> PROBLEM STATEMENT
Report back every line below that carries the word "agent".
══ DATA FOR PROCESSING
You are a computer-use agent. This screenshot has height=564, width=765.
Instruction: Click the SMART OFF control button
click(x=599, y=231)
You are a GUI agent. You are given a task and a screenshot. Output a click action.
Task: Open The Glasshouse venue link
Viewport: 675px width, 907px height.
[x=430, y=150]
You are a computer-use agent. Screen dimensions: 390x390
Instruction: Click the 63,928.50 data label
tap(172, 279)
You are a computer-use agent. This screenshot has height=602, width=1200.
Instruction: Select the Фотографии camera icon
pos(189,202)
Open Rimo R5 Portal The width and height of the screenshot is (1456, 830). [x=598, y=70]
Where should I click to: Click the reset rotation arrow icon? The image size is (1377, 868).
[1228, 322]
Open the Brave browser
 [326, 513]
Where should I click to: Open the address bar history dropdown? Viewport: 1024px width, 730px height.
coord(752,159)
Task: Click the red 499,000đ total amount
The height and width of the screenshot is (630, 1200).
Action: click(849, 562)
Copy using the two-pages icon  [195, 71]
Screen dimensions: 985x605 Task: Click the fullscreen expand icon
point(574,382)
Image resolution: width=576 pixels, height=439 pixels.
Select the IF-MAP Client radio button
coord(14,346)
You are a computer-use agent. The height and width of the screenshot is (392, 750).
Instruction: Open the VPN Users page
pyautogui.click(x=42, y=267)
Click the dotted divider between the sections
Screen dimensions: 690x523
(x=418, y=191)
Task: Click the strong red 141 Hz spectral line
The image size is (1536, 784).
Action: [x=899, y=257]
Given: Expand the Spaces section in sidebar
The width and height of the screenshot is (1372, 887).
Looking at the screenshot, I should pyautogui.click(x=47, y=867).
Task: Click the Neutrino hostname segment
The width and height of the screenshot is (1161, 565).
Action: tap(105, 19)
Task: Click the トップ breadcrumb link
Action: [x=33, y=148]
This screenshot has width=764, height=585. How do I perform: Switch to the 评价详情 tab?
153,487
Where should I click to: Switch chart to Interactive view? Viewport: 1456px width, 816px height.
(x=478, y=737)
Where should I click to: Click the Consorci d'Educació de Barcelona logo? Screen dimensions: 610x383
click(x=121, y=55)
════
> RESULT
You are a computer-use agent. This screenshot has height=564, width=765.
You are a GUI agent. You are given a task and a screenshot. Output a click action.
You are a computer-use agent. Screen dimensions: 390x390
You are a computer-use agent. This screenshot has height=602, width=1200.
You are a computer-use agent. The height and width of the screenshot is (392, 750).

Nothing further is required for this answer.